I’ve been giving the topic of “digital strategy” a bit of thought lately—what does it mean, exactly, in today’s marketplace, to have a digital strategy?
In jamming around some ideas, I recently jotted down the following:
The lines between what’s digital and what’s not have been permanently blurred. Our customers and stakeholders no longer see digital as something separate to their day-to-day “real world” experience. So you can’t afford to either.
The biggest opportunities are often not found in a simple app or product. They require a rethinking of how we do business—how we engage stakeholders in the definition, design and delivery of solutions. How we organise our own resources. How we manage our business to manage risk and build a culture of innovation.
The general vibe I was trying to capture was that having a separate “digital strategy” is problematic in a world where mobile and social technologies enable increasingly integrated experiences—where the “online” and “offline” distinction is less and less meaningful.

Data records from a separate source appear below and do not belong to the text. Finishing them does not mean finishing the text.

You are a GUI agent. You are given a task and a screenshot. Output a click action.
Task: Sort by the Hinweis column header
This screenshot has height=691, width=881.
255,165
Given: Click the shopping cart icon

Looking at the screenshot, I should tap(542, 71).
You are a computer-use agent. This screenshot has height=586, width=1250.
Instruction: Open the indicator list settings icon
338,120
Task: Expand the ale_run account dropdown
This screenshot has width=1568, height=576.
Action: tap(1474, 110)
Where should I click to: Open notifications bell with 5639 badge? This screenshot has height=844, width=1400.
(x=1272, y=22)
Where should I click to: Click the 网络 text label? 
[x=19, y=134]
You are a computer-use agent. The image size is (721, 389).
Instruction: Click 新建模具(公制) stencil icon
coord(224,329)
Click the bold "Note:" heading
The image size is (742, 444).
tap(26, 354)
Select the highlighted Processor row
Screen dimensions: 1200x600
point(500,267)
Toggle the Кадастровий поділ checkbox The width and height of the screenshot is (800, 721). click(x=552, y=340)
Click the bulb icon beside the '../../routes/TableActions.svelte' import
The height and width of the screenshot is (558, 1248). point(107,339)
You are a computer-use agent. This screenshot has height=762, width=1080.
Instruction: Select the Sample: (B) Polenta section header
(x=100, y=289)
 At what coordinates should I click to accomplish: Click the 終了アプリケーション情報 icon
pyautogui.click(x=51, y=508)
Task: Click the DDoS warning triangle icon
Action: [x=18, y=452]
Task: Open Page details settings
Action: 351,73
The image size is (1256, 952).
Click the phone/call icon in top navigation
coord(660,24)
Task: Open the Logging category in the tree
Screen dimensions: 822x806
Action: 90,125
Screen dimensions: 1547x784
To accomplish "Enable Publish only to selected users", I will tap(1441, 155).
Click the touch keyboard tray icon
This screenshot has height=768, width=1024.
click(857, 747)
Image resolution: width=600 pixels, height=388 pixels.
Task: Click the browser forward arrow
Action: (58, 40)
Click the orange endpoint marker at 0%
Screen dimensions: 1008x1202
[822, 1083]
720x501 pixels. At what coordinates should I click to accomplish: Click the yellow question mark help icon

I was interested to read, then, a post from McKinsey entitled ‘Transformer in Chief’: The new chief digital officer. So, when early in the article, Tuck Richards notes:
Digital isn’t merely a thing—it’s a new way of doing things. Many companies are focused on developing a digital strategy when they should instead focus on integrating digital into all aspects of the business, from channels and processes and data to the operating model, incentives, and culture.